Personal information
- Date of birth: 9 August 1966 (age 58)
- Place of birth: Brisbane, Queensland
- Original team(s): Wilston Grange (QAFL)
- Height: 191 cm (6 ft 3 in)
- Weight: 87 kg (192 lb)

Playing career^{1}
- Years: Club / Games (Goals)
- 1985–1987: Fitzroy / 055 (15)
- 1988–1996: Brisbane Bears / 138 (77)
- 1997: Brisbane Lions / 007 0(4)
- Total:  / 200 (96)
- ^{1} Playing statistics correct to the end of 1997.

Career highlights
- Mitchell Medal: 1987; Queensland State of Origin player;

= Scott McIvor =

Australian rules footballer

Scott McIvor (born 9 August 1966) is a former Australian rules footballer. He made his V/AFL debut with Fitzroy in 1985 but played the majority of his career in his home state of Queensland with both the Brisbane Bears and Brisbane Lions.

Born in Brisbane, Queensland, McIvor played his junior football for Wilston Grange. Prior to starting his VFL career, McIvor captained his home state Queensland in the Teal Cup. At the age of 17, he was recruited by Fitzroy and finished second in their 1986 best and fairest before winning it in 1987.

The following season, he returned home to Queensland and joined the Brisbane Bears who were playing just their second season in the AFL. McIvor remained with the club for ten seasons until they merged with Fitzroy for the 1997 season. He finished with 138 games for the Bears; only Roger Merrett and Marcus Ashcroft managed more. He spent just the one season with the newly formed Lions before an injury forced him to retire.

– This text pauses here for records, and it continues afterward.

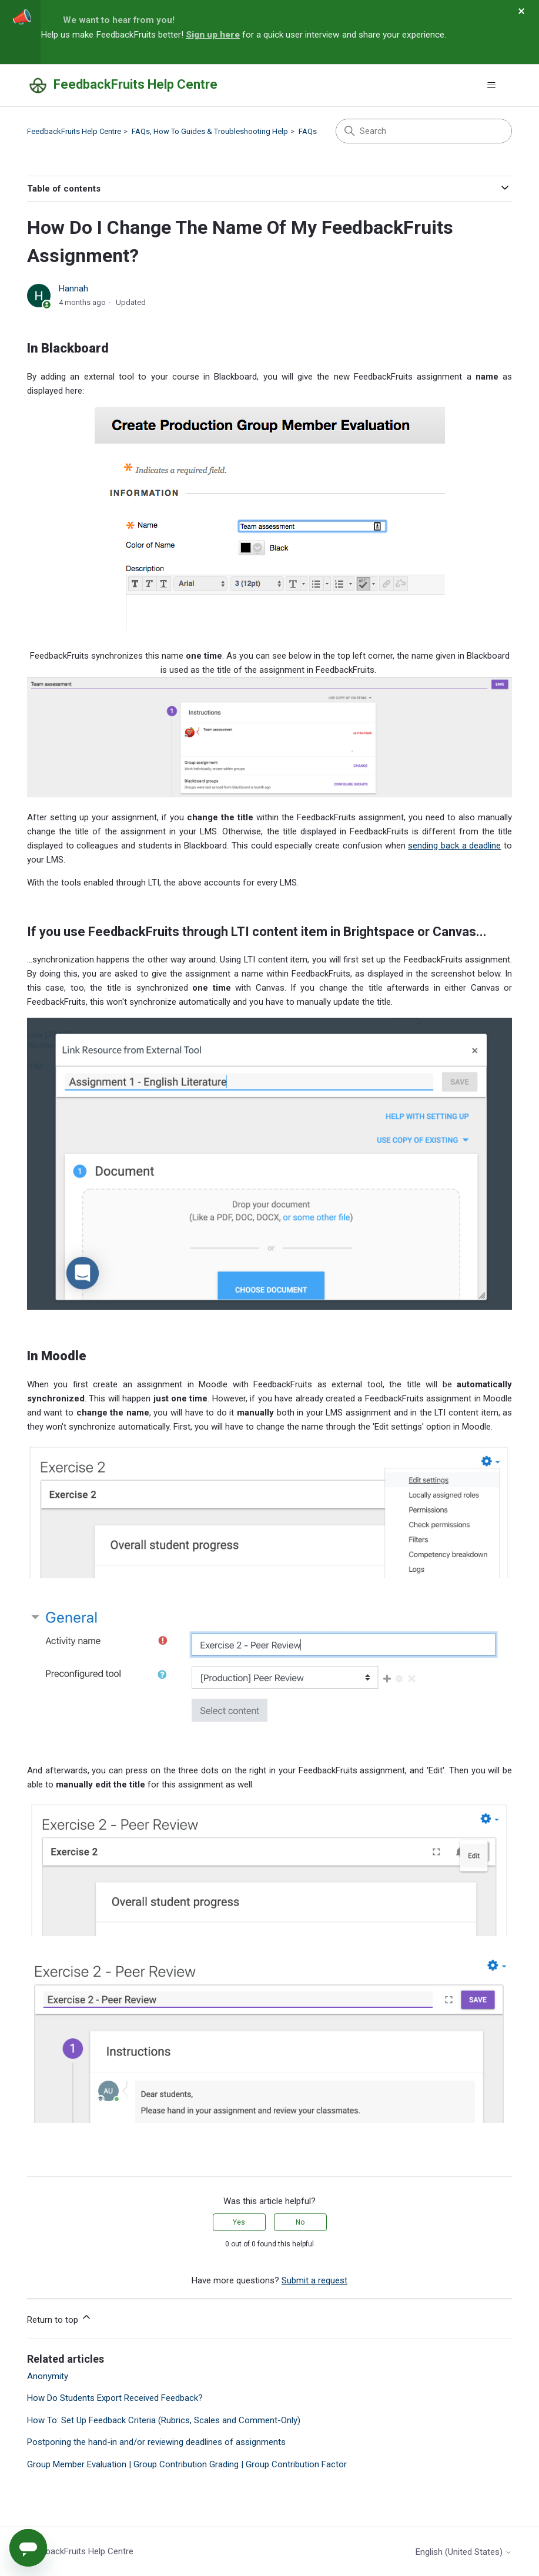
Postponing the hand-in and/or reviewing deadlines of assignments (156, 2442)
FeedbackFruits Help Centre (74, 131)
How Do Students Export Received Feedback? (115, 2398)
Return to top (59, 2318)
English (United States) (464, 2552)
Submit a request (314, 2280)
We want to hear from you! (119, 20)
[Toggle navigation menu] (491, 85)
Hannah (73, 288)
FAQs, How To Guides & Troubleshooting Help (210, 131)
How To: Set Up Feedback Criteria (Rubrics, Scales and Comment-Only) (163, 2420)
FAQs (308, 131)
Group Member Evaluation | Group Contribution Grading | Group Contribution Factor (187, 2464)
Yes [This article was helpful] (239, 2222)
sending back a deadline (454, 845)
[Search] (423, 131)
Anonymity (47, 2376)
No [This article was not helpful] (300, 2222)
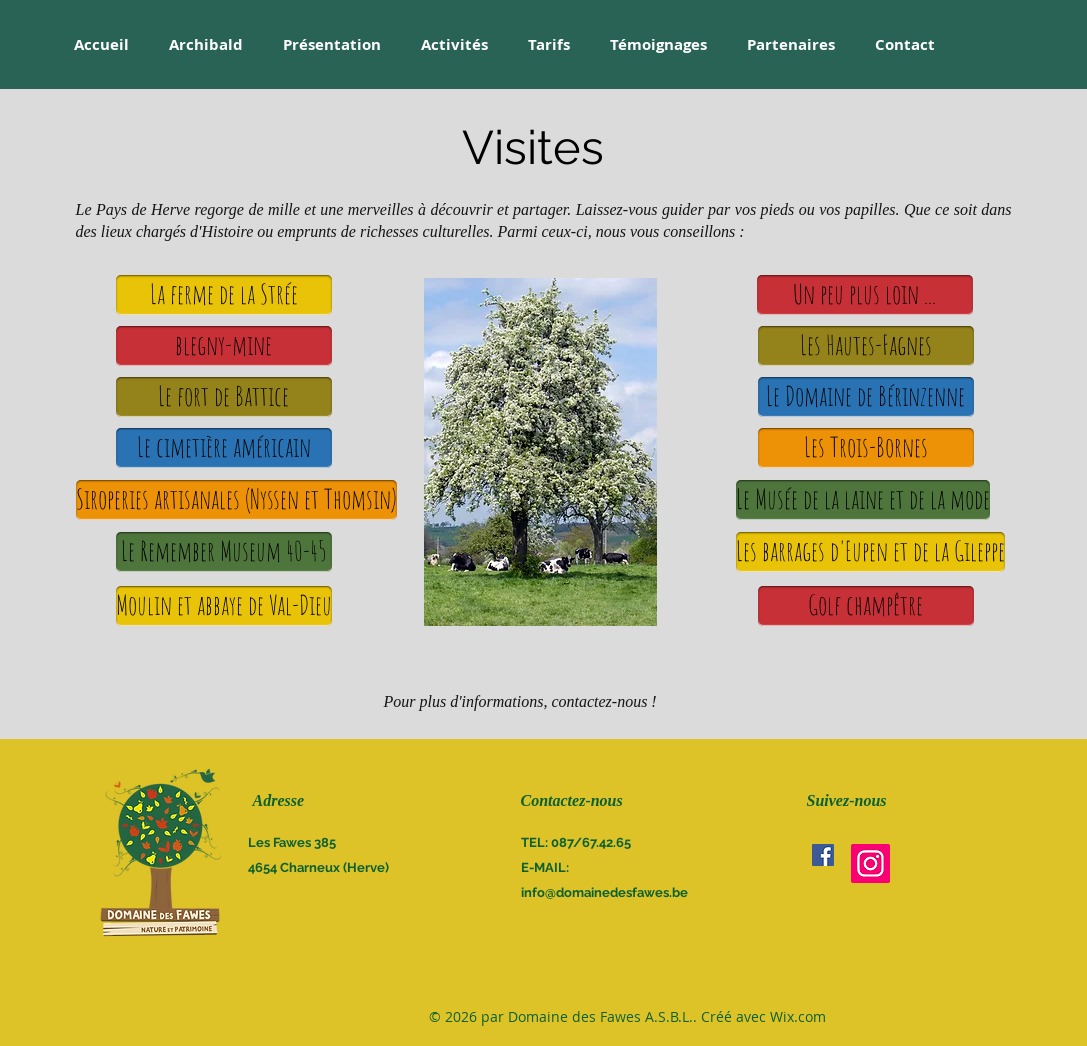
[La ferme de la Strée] (224, 295)
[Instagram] (870, 863)
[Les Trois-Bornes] (866, 448)
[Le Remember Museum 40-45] (224, 552)
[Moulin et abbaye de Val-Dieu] (224, 606)
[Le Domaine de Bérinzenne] (866, 397)
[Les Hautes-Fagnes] (866, 346)
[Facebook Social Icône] (823, 855)
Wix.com (798, 1016)
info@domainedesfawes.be (604, 892)
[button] (865, 295)
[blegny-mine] (224, 346)
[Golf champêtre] (866, 606)
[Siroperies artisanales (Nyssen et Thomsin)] (236, 500)
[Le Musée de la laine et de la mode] (863, 500)
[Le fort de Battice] (224, 397)
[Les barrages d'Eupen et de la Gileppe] (870, 552)
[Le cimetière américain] (224, 448)
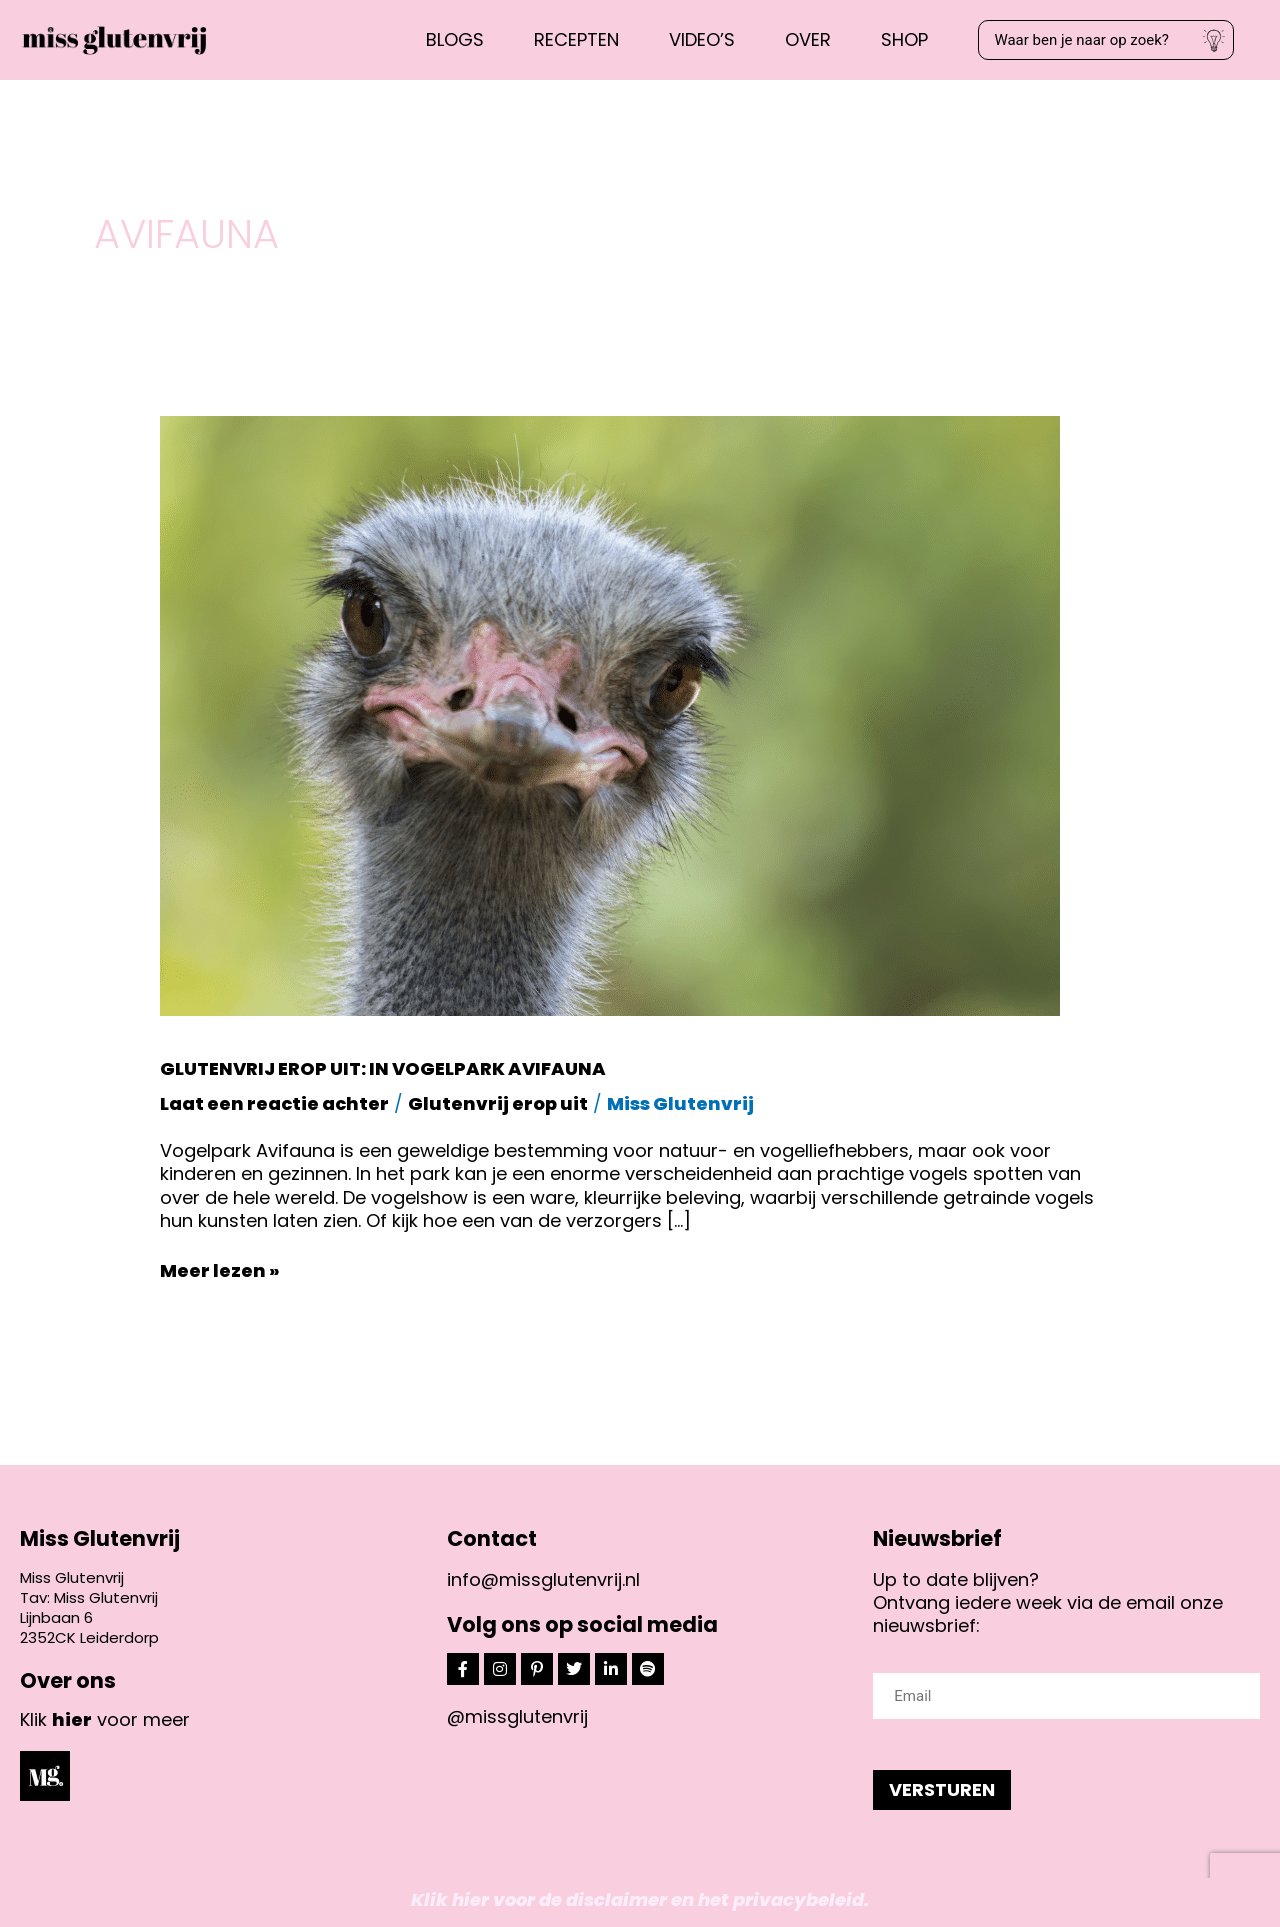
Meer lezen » (220, 1270)
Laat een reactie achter (274, 1103)
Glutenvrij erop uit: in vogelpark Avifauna (383, 1068)
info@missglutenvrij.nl (543, 1579)
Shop (904, 39)
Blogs (455, 39)
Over (808, 39)
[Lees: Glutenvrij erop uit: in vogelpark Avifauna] (610, 714)
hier (72, 1719)
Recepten (576, 39)
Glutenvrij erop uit (498, 1103)
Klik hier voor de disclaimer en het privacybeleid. (640, 1899)
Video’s (702, 39)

After Fitzroy and Brisbane combined their respective histories in 2001, the club unveiled a new 200 game honor board at the Gabba which included Fitzroy, Brisbane, and Brisbane Lion players. The board was hung in the players' rooms with a replica for the members' area. The board itself was named the 'Curcio-McIvor' board, in honor of past players Frank Curcio and Scott McIvor.

In 2003, he was named as a wingman in the Queensland Team of the Century.